A number of private schools are also located in Southlake, among them:
- The Clariden School (Pre-K–12th grades Project-Based Learning)
- Fusion Academy Southlake (Middle and High School national chain)
- Southlake Montessori (Elementary)

Southlake is also home to a private Christian university, The King's University.

==Transportation==
There is no bus or other public transport within city limits.

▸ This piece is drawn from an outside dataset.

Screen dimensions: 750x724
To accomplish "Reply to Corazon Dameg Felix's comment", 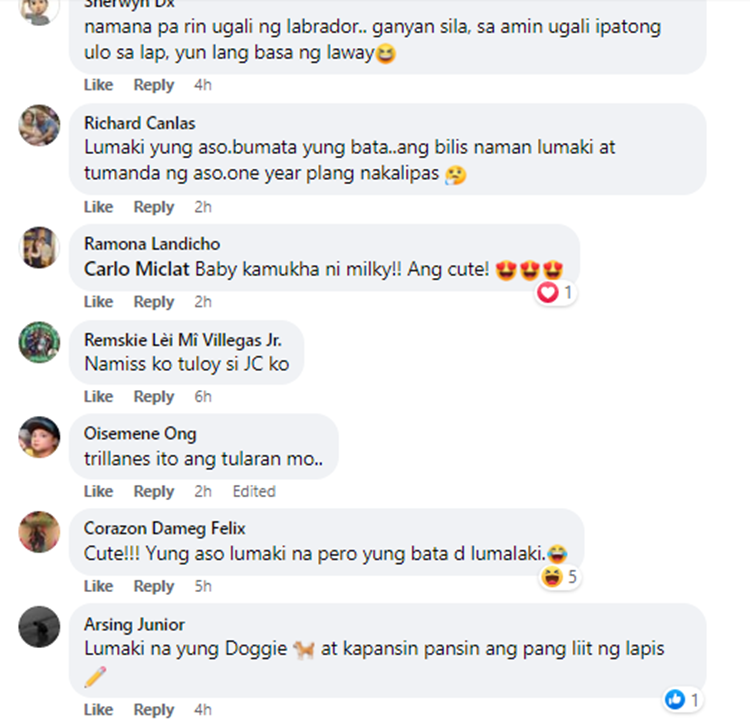I will 154,586.
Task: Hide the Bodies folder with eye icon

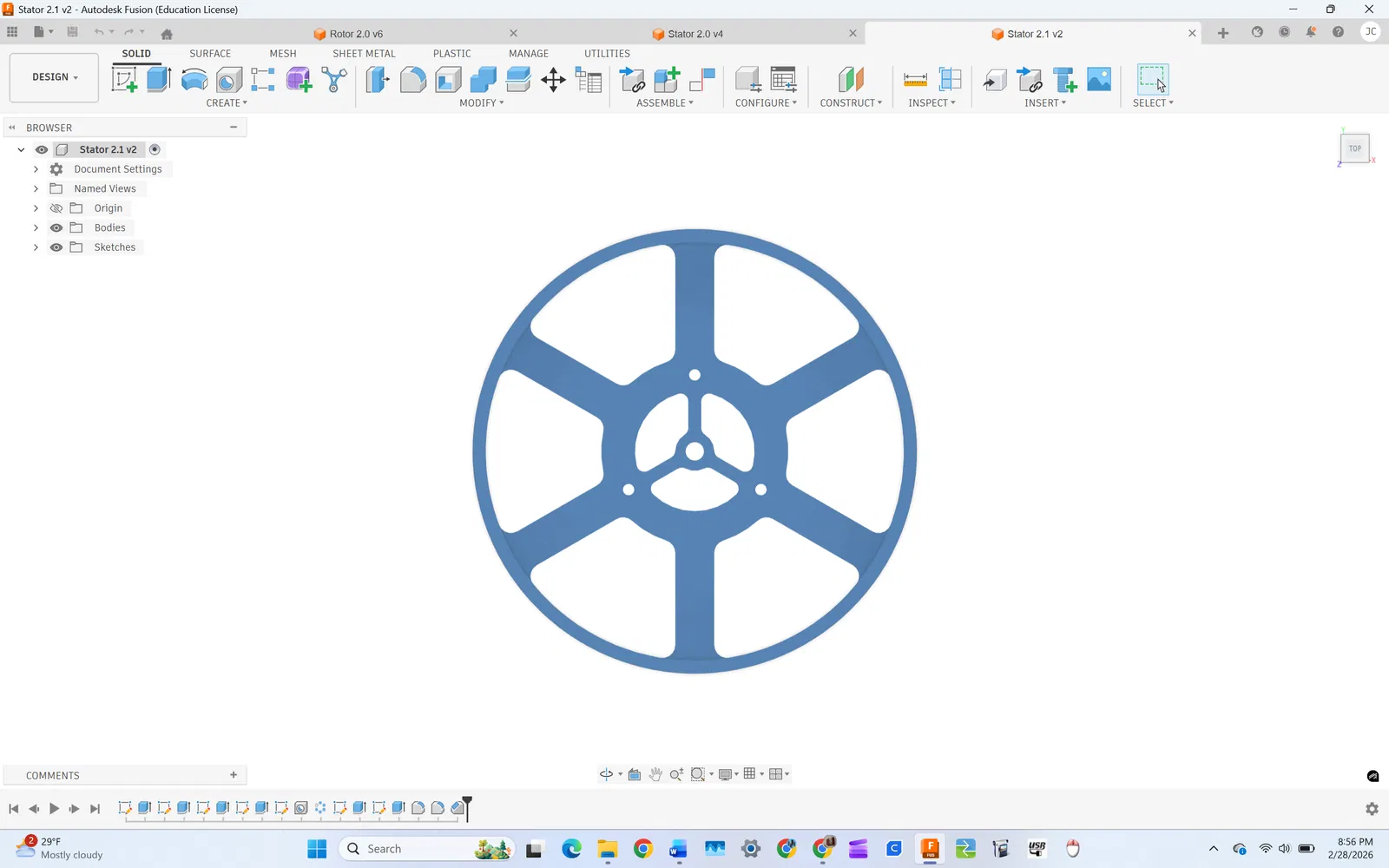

The nearest train station is Grapevine-Main Street station at around 4 mi distance from the town center.

===Airport===
- Dallas/Fort Worth International Airport

===Highways===
- Texas 26
- Texas 114
- FM 1709
- FM 1938

==Notable people==

- Terry Bradshaw, professional football player
- Kyle Brown, soccer player
- John Burkett, professional baseball player
- Ruth Buzzi, actress and comedian
- Giovanni Capriglione, Republican politician
- Frank Cornish, professional football player
- Chase Daniel, professional football player
- Jon Daniels, professional baseball general manager
- Riley Dodge, college football player
- Greg Ellis, professional football player
- Cade Foster, college football player
- Kennedy Fuller, soccer player
- Chris Gronkowski, professional football player
- Garrett Hartley, professional football player
- Hailey Hernandez, olympic diver
- Ken Hill, professional baseball player
- Kenny Hill Jr., college football quarterback
- Julius Jones, professional football player
- Lindsay Jones, voice actor, Internet personality
- Dana Loesch, conservative political activist and commentator
- Russell Maryland, professional football player
- Mark McLemore, professional baseball player
- David Murphy, professional baseball player
- Terrence Newman, professional football player
- Darren Oliver, professional baseball player
- Hudson Potts, professional baseball player
- J. Paul Raines, CEO of GameStop
- Rory Sabbatini, professional golfer
- Sam Schwartzstein, college football player
- Marcus Spears, professional football player
- Ross Stripling, professional baseball player
- Pat Summerall, professional football player, sports announcer
- Tony Tolbert, professional football player
- DeMarcus Ware, professional football player
- Yang Yong-eun, professional golfer

==Sister cities==
Southlake has a sister city relationship with Tome, Miyagi, Japan, and a friendship city relationship with Wuzhong, Suzhou, China. These relationships consist of student exchange programs and adult delegations between the cities.